Of course, I could lament and complain about my rosacea all I want, but that won’t change the fact that I will always be stuck with it—at least until they are able to come up with some long-awaited cure for it. The best thing I can do for now is attempt to manage the condition every day by applying skin cream that reduces flushing and inflammation. “Treatable, not curable” is my motto.
Using my skin rosacea as an example of how we can adapt to the circumstances that we are involuntarily thrust into, let’s put things into perspective. While I could let my rosacea get the best of me and never go outside again because I just cannot tolerate episodes of flushing and inflammation, I would miss out on so much in life if I stayed home all the time. In the same vein, the mere management of our physical and mental disabilities is infinitely preferable to giving up and admitting defeat by virtue of their unwanted existence.
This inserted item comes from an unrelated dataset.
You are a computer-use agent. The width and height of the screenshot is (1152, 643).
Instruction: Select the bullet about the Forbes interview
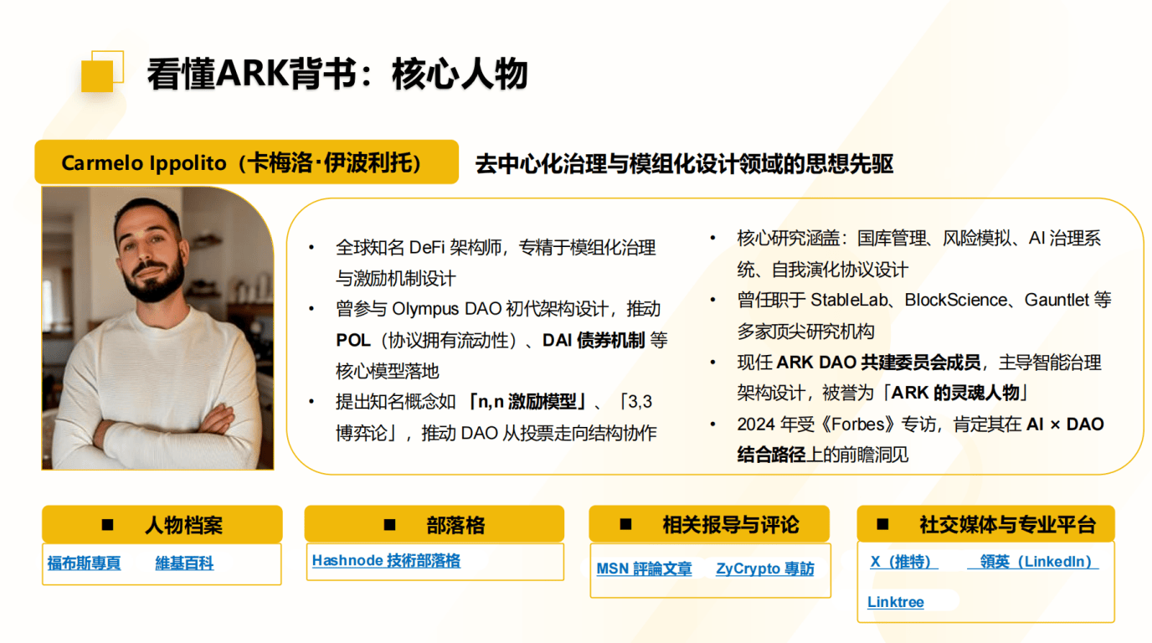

Allow me to share with you a story that perfectly illustrates what I’m talking about.
Last week, I attended Michigan’s Adventure (an amusement park) with my father and brother. I was initially apprehensive about tagging along because I didn’t want to have to fight the 4th of July crowds. I tagged along anyway because my dad insisted that it would be the last time we’d ever go there. While I had a fair amount of fun, that old and familiar childlike excitement eluded me and was instead replaced by an almost melancholic desire to return to a simpler time.
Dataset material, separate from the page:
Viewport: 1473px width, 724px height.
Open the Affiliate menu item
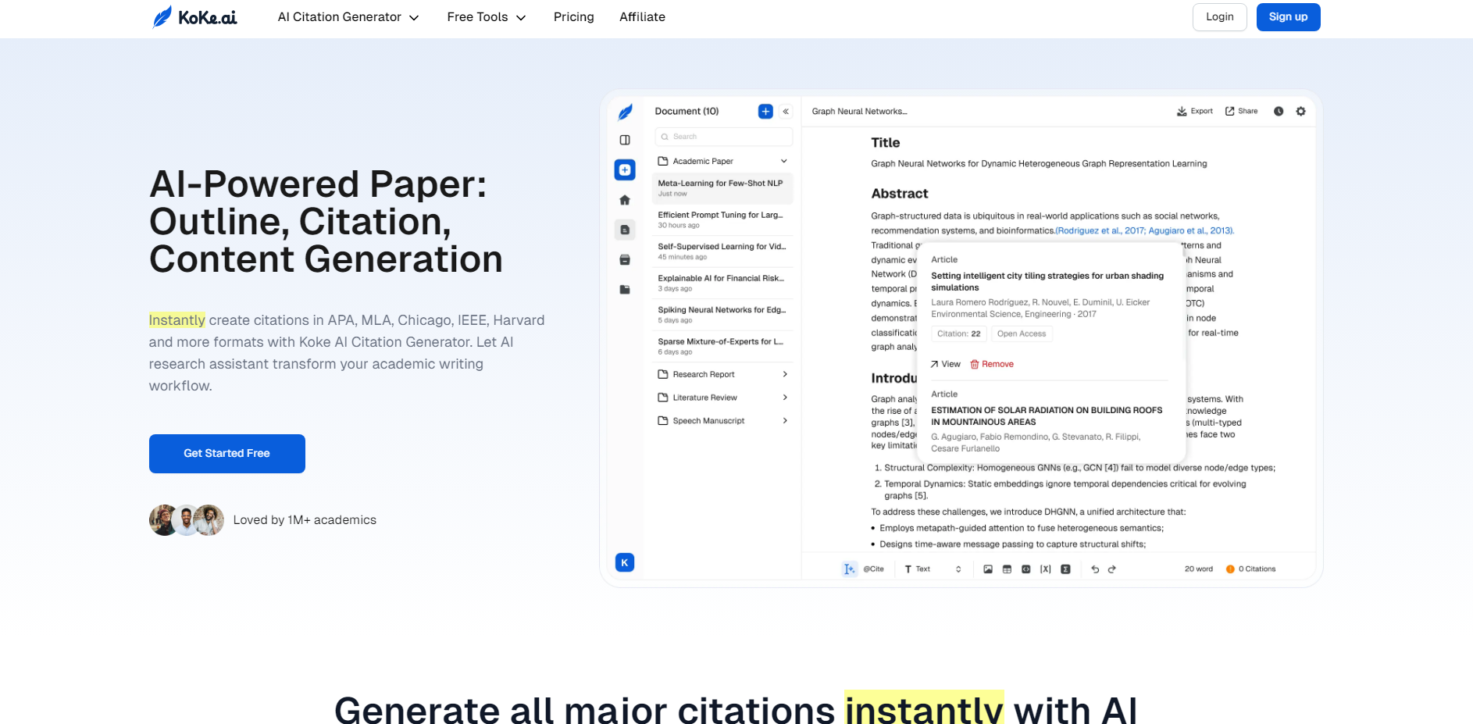[642, 17]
In many respects, the trip didn’t go as planned: my dad rear-ended the driver in front of us, and wasted over $100 on fast passes that we barely used. What’s worse is that I arrived home with sunburn that itches at this very moment. Maybe I should’ve trusted my apprehension and persuaded my dad to stay home after all—I could’ve circumvented a damaged vehicle and saved $100. But I figured that if I hadn’t gone, then I wouldn’t have acquired the material to write this article.
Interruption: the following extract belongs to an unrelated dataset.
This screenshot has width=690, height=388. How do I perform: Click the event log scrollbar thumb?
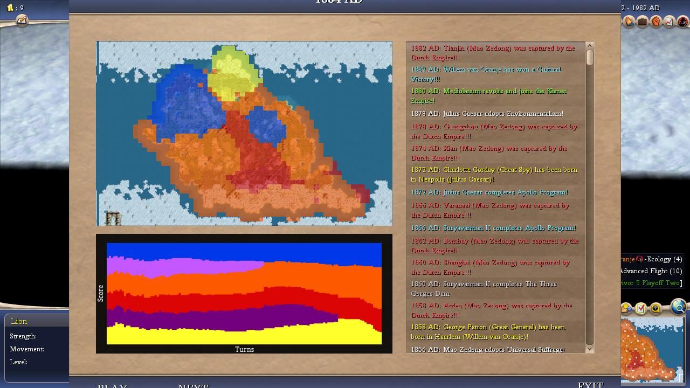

The highlight of the trip was easily seeing a man with his girlfriend, who unfortunately couldn’t walk due to an unknown disability and thus needed to be pushed around in a wheelchair. We first encountered the couple at a water ride, and it was there the man picked up his girlfriend and carefully helped her into the canoe, leaving the wheelchair behind until they returned. We encountered the couple a second time at The Wolverine, and once again, the man picked up his girlfriend and helped her into the coaster. Most attendants felt inconvenienced from having to wait their turns for longer than usual, but I stood there in awe of this man’s enormous determination to show his girlfriend a good time.
Let’s face it, how many disabled people have you seen ride a roller coaster? Not very many I’d assume. You didn’t need to be a rocket scientist to tell that this was a man of initiative. He could’ve easily told his girlfriend, “Sorry honey, but I don’t want to risk aggravating your disability just so that you can ride a few roller coasters. It’s too dangerous.” The fact remains that her disability wasn’t a factor in her enjoyment. And so, whereas most men wouldn’t let their disabled girlfriends see the light of day because it’s “too risky,” this man took charge. It spoke volumes of his character and was a testament to how far he is willing to go to express the love he feels for his girlfriend.
More people need to be like this man. Stop making excuses already and take charge of your fate, or else let it get the best of you and spend the rest of your life feeling like a victim.